9) Although the mechanical description is general, the main claim of the paper that a sequence of shapes with the observed characteristics can emerge from a combination of a passive and active component with the given constrains is supported.

It would be interesting to know if the application of a hydrodynamic model to the theoretical waveforms can produce swimming paths similar to the experimentally observed ones.

We have followed this suggestion. We have shown that the sequence of flagellar shapes obtained from our model (shown in subsection “Hydrodynamic simulations and comparison with observations', Figure 7) can generate swimming paths similar to those observed in experiments.

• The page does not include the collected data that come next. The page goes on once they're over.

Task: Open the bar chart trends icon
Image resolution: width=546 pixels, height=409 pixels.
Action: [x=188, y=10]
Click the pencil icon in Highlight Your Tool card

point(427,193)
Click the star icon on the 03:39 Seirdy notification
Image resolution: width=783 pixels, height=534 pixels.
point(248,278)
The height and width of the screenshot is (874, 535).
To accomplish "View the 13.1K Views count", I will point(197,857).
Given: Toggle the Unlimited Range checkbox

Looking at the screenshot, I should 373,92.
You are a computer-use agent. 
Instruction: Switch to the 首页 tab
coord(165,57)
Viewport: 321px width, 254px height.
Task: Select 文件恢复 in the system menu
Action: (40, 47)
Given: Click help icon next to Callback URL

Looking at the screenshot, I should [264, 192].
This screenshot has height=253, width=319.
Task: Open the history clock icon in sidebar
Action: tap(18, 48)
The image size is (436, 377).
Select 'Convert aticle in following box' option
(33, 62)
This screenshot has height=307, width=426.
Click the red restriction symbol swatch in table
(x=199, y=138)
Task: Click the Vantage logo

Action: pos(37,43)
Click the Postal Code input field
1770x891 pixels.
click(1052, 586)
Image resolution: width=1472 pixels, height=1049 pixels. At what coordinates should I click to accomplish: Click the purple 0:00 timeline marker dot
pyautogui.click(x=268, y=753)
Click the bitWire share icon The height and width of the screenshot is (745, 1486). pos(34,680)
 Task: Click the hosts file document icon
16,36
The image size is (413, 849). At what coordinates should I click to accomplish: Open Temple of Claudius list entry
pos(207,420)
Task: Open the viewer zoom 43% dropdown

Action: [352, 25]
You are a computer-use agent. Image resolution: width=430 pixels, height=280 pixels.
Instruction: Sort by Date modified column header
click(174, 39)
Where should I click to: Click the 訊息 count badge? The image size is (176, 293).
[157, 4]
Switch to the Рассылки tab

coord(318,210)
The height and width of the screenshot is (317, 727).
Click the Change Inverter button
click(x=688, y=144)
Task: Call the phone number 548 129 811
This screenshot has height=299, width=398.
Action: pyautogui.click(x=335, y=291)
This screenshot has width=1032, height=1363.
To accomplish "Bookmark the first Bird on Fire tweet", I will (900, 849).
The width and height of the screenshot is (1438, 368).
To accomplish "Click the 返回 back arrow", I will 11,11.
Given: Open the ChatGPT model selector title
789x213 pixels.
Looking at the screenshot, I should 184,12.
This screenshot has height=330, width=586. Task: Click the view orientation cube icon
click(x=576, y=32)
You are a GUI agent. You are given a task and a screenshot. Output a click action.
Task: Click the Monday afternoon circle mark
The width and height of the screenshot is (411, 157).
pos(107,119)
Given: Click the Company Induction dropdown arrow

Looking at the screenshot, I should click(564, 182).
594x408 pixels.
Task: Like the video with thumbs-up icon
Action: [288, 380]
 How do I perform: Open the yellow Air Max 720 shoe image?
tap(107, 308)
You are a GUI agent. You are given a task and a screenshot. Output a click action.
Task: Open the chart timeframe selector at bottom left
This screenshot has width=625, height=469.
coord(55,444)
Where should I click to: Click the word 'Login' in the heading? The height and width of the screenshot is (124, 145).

Swimming cell simulation results are reported in Figure 8 in the main text, Appendix 5, and in Video 3. The results are briefly reviewed in the Discussion section, and more details on the implementation and physics behind swimming simulations are given in Appendix 5.

10) The conclusion of the paper is of general nature, thus it could be noted that even in cilia with quasi-planar beats (like is the case for Chlamydomonas) asymmetric sliding constrains exist and that it is still debated if those are involved in generating axonemal twist or torsional waves during the beat. Therefore, it could be interesting to also discuss the effect of a weakly constrained beat 'weak para-flagella rod'.

How does the spinning-lasso beat breaks down?

What signature would waveforms under those conditions have?

We have performed a sensitivity analysis of flagellar shapes with spontaneous Chlamydomonas-like bending under different perturbations, see Appendix 3. We relaxed the planar constraint and considered four different weakly non-planar spontaneous configurations. Each configuration presents a different (non-null) torsional profile when the antagonistic mechanical interaction of the PFR is absent $\nu =0$. For larger values of $\nu$, each perturbation assumes the typical spinning lasso geometry (torsional peaks of alternate sign), regardless of the native ($\nu =0$) torsional profile. This shows that the PFR-Ax interaction strongly influence the shape outcome even when the perfectly planar constraint on the spontaneous bending is relaxed.